→ Exercise details:
Reproduce the entire listing below line by line, without alteration, omitting the pictures.

→ Task data:
_ _ _

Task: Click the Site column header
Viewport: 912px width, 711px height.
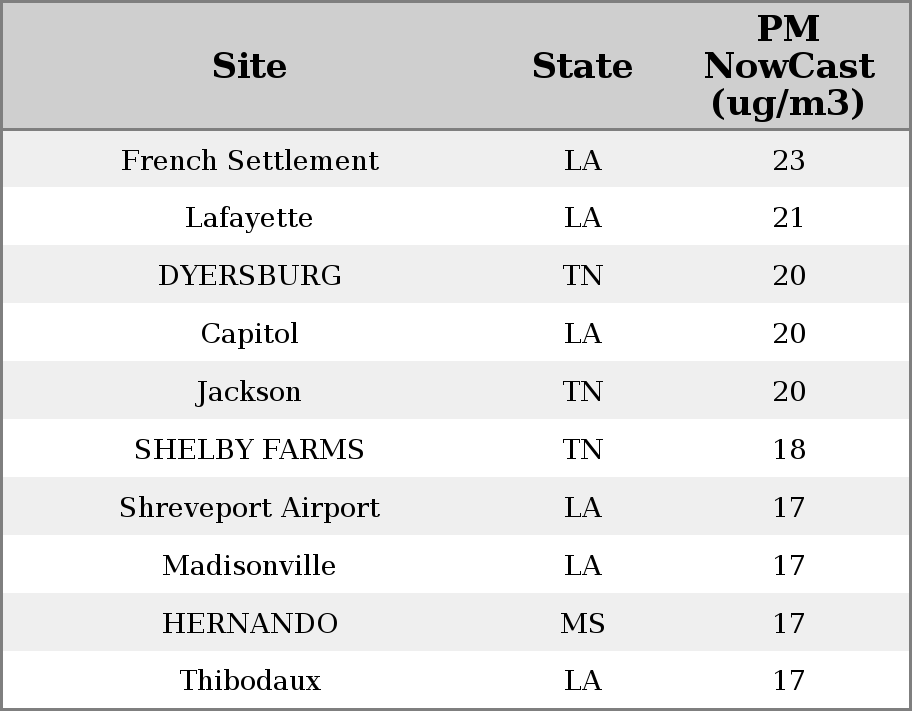Action: pos(250,67)
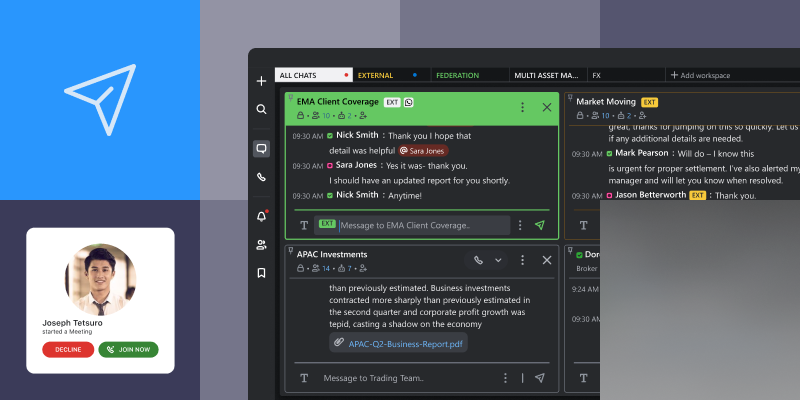This screenshot has width=800, height=400.
Task: Open the chats icon in sidebar
Action: pyautogui.click(x=261, y=149)
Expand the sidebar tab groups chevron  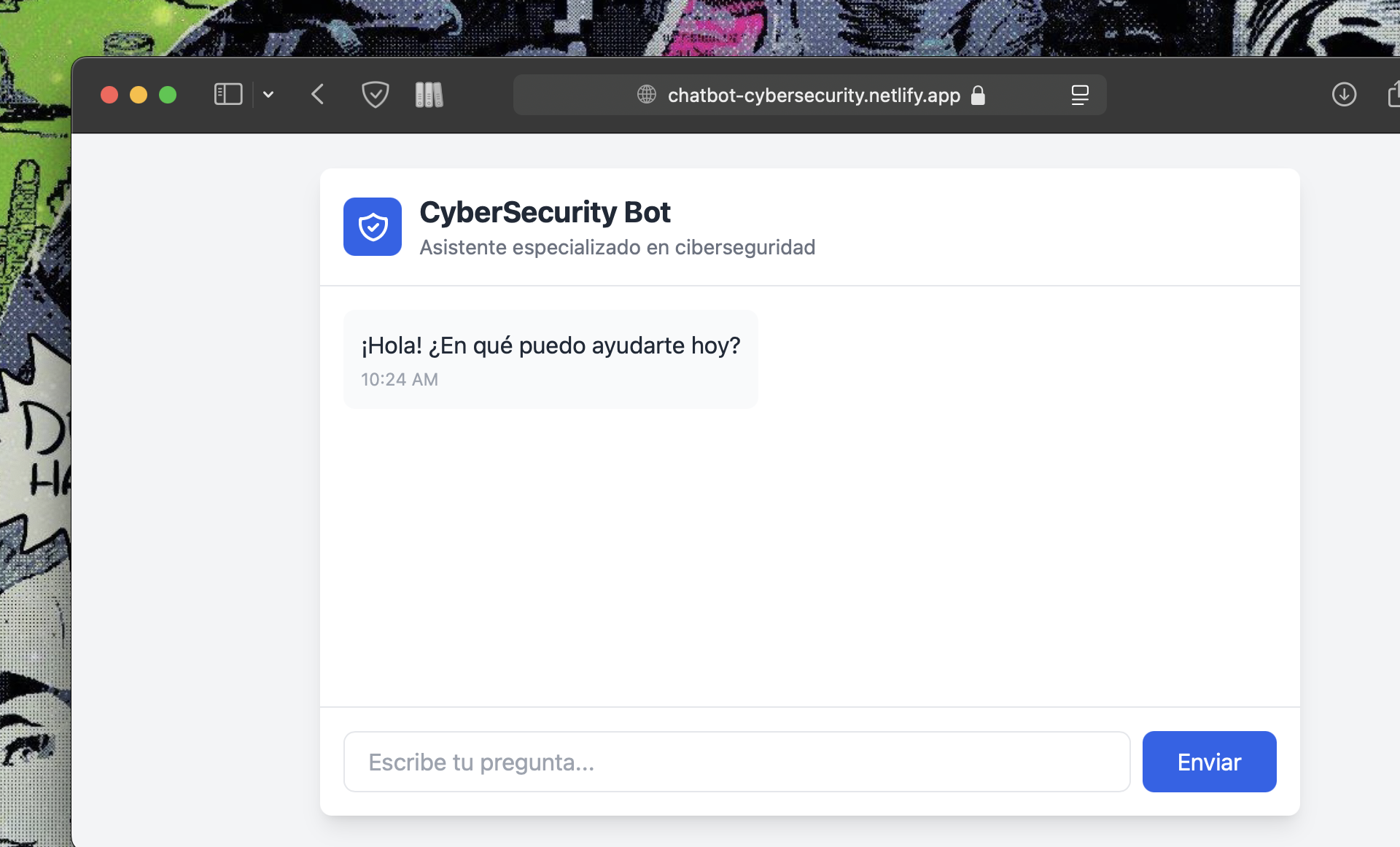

_ _ _

→ Result below:
Task: Click the Site column header
Viewport: 912px width, 711px height.
Action: pos(250,67)
This screenshot has width=800, height=400.
Task: Open the chats icon in sidebar
Action: pyautogui.click(x=261, y=149)
Expand the sidebar tab groups chevron  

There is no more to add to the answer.